Гринберг наморщил лоб, готовясь ответить. Но его опередили:
— Кто-то из великих философов сказал: делай, что должно, и будь что будет. Вот и все принуждение.
— Это сказал Толстой, — отвечал Костя.
— Это французская пословица, Толстой произнес ее перед смертью, — поправил Хрусталев.
19
Все вдруг стало немило Хрусталеву во ВНИИЗе, и он решил немедленно уйти в отпуск. Зашел в местный комитет справиться о путевках.

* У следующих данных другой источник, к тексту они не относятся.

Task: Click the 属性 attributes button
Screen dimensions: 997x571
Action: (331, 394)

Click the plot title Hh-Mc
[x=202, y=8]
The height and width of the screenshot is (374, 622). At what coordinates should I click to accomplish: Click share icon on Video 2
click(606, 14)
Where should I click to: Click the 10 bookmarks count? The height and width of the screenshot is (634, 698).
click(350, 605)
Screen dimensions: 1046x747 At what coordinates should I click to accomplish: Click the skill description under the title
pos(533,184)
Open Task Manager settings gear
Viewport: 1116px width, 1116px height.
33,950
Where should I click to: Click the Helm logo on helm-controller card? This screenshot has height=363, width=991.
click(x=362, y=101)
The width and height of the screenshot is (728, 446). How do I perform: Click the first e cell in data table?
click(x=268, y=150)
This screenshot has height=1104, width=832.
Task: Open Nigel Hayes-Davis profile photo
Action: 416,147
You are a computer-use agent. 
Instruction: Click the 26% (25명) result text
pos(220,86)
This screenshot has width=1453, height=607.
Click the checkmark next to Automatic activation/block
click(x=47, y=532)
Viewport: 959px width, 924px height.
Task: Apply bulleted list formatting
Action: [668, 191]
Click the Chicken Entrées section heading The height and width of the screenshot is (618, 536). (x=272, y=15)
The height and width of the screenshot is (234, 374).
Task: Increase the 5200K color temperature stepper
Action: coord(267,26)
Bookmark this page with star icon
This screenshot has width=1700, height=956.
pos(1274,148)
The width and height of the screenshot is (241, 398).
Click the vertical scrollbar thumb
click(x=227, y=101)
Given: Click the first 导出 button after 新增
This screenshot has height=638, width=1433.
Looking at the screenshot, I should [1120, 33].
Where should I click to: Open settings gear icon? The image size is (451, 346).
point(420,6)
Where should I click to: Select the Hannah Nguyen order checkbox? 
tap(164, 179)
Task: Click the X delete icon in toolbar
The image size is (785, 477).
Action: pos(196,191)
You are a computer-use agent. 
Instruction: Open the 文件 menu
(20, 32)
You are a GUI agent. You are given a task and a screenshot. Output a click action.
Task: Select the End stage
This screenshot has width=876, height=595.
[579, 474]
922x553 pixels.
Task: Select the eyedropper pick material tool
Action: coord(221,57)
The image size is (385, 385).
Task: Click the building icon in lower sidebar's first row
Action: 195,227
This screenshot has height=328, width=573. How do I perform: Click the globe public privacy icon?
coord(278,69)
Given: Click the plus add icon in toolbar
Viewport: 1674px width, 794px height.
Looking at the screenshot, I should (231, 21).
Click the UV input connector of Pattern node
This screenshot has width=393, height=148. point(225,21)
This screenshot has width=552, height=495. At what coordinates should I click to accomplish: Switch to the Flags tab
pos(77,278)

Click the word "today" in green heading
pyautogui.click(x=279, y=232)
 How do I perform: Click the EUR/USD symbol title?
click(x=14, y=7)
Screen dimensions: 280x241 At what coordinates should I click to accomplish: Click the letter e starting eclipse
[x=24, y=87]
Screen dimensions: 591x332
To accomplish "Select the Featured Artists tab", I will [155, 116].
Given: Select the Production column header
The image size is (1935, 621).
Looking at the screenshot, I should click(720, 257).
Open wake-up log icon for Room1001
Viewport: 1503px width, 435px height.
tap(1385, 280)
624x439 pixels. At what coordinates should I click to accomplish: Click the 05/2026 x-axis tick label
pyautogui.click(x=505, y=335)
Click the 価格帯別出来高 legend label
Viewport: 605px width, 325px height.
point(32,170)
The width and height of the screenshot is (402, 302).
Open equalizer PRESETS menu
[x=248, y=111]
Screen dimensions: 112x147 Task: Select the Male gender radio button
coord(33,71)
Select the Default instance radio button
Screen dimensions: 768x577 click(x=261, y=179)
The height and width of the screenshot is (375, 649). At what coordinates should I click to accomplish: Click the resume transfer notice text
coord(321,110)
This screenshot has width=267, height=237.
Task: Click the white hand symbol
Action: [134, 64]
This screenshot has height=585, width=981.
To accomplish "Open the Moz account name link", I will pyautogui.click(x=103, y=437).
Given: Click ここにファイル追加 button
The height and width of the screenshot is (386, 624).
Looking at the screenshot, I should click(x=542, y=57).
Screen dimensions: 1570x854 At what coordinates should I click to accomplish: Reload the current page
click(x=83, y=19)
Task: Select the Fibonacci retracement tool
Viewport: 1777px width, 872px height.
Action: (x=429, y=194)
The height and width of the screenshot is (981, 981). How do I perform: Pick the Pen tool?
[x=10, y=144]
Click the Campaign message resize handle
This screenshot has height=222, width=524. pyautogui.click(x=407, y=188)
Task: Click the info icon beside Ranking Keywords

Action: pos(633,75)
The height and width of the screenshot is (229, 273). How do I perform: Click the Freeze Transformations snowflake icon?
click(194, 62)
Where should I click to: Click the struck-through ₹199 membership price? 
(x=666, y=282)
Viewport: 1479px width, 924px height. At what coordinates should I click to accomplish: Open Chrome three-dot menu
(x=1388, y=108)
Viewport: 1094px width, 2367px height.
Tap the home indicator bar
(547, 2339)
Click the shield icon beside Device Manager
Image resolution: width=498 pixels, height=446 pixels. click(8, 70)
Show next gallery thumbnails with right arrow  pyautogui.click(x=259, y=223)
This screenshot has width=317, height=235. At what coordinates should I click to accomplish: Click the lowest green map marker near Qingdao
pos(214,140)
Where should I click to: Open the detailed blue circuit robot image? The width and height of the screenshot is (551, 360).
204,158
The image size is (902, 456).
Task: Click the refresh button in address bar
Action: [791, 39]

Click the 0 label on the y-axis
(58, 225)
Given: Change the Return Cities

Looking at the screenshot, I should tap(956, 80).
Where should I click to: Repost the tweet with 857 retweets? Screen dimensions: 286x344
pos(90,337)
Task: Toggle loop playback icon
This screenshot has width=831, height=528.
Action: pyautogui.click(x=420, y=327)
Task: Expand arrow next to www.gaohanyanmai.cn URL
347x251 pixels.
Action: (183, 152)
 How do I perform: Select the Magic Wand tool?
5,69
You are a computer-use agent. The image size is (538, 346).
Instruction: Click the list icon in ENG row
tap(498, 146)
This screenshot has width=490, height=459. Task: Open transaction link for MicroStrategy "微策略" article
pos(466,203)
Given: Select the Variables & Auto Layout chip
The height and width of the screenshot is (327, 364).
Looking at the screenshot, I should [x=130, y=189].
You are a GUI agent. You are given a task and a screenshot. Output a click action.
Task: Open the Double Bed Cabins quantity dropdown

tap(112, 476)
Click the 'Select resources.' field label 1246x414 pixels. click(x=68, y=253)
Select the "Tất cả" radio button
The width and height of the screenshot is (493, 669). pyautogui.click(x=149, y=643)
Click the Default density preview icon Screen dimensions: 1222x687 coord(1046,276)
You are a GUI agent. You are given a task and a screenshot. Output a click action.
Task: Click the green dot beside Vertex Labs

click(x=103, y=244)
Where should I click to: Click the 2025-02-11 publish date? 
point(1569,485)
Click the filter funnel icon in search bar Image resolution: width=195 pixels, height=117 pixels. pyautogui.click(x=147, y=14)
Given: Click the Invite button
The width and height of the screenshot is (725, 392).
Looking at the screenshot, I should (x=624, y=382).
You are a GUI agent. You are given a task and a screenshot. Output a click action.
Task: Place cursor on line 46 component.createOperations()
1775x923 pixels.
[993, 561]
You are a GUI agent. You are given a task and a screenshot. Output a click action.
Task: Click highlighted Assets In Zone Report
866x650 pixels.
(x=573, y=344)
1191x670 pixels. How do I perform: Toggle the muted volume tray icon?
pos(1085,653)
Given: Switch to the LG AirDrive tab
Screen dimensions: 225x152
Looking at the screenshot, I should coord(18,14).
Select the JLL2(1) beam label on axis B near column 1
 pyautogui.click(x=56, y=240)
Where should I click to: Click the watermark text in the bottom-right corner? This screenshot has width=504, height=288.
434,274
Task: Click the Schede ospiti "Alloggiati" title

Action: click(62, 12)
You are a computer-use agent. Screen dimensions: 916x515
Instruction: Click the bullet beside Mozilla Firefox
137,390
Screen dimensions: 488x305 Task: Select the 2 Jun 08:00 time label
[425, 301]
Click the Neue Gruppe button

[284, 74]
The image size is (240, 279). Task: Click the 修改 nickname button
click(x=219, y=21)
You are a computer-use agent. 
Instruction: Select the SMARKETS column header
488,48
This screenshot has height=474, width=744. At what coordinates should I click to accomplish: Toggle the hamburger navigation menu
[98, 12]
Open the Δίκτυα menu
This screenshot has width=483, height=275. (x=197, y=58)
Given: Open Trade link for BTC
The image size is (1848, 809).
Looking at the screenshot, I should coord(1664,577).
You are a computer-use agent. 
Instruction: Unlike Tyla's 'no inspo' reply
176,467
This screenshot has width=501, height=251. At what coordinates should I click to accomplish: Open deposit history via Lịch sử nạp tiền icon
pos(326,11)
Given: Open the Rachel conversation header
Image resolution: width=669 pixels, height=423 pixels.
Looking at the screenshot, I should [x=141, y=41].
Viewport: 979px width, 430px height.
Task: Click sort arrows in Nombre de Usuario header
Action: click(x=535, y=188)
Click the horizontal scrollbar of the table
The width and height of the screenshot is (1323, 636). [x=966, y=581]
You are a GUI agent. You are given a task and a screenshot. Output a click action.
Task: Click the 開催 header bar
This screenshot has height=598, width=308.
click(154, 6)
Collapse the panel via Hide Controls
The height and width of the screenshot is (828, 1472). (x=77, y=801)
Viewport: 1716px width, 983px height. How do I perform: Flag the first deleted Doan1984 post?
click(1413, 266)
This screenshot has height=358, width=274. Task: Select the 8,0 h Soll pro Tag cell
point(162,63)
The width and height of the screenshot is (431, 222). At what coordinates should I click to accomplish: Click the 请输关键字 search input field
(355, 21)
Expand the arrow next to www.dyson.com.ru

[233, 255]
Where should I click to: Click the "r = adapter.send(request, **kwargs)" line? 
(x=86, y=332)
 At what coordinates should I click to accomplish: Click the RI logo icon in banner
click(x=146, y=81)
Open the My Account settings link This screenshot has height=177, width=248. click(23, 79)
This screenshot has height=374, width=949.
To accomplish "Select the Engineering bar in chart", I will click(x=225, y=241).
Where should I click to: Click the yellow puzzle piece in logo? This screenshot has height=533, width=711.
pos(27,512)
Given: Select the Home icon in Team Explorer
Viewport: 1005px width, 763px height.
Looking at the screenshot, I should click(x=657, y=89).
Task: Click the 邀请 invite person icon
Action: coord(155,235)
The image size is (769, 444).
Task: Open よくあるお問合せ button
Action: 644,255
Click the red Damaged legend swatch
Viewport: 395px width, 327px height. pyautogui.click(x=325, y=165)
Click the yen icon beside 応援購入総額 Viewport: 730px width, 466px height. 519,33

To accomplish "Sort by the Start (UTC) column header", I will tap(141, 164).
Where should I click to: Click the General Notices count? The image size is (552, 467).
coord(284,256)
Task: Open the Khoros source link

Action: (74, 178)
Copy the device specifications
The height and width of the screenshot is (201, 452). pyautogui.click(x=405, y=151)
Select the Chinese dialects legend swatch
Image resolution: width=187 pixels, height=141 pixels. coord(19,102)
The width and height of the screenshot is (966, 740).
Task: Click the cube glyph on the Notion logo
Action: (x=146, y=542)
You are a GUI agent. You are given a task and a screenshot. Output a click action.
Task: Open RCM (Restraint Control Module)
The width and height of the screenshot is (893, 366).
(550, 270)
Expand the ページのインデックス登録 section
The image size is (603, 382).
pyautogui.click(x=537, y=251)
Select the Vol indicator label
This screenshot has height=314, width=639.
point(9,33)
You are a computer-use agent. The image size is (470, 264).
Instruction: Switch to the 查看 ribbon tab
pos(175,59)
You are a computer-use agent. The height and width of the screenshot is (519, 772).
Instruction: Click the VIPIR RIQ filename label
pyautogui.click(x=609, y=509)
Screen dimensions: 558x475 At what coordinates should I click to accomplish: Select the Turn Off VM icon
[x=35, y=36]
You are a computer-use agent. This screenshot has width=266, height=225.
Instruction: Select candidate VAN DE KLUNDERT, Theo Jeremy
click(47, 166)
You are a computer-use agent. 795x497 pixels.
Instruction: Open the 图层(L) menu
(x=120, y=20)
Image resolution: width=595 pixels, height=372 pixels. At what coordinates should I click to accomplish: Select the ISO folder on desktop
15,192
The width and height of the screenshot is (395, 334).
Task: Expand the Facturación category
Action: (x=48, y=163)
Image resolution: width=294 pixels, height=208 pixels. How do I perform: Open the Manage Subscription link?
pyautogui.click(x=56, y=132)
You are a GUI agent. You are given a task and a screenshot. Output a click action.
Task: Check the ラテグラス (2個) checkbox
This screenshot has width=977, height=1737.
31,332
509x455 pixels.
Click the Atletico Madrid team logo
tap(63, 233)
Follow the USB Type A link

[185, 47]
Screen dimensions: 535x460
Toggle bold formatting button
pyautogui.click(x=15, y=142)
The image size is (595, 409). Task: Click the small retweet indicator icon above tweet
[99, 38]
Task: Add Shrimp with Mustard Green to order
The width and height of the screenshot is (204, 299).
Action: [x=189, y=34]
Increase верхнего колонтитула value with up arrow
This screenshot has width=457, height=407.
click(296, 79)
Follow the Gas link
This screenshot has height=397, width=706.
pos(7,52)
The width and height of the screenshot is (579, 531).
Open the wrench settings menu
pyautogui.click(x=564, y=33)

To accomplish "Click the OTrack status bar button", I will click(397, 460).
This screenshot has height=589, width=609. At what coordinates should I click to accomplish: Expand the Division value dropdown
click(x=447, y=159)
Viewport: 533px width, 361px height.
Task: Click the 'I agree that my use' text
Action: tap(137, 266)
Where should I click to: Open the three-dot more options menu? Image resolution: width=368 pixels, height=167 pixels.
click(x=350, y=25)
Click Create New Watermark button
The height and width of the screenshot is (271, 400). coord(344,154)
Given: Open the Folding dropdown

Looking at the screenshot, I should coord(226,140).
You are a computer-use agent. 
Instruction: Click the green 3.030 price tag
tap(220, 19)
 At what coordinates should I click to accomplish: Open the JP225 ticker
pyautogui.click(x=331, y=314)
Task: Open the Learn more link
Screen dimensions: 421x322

Зоя Марковна была всемогущая дама без возраста, числившаяся на скромной должности, но благодаря своим контактным талантам пользовавшаяся огромным влиянием. И по части путевок тоже кланялись ей все вплоть до заместителей директора. К ней шли с шоколадом, розами и с комплиментами. Из милости она иногда делала чудеса, по-царски бросая на стол две путевки в Карловы Вары или предлагая круиз по Средиземноморью в каюте-люкс. Как подлинному мастеру, ей тоже хотелось иногда бескорыстно показать свою доброту и, словно фокуснику, показать фокус: нет сигареты — и вот она уже во рту, дымящаяся… Так и Зоя могла вдруг одарить вас, если сумели найти к ней подход, зеленоватым блоком «пэл-мэл» или крученным ручным способом чаем № 95, по сравнению с которым прославленный цейлонский — жалкий бесцветный напиток. Чем труднее была задача, тем азартней, вдохновеннее делалась Зоя. Замшевые куртки, югославские сапожки — это была рядовая, ординарная работа, как и синие унитазы из ФРГ. Но шкура уссурийского тигра, или таджикский шелк, или тот же бочоночек зернистой икры — это да, тут требовалась ювелирная работа.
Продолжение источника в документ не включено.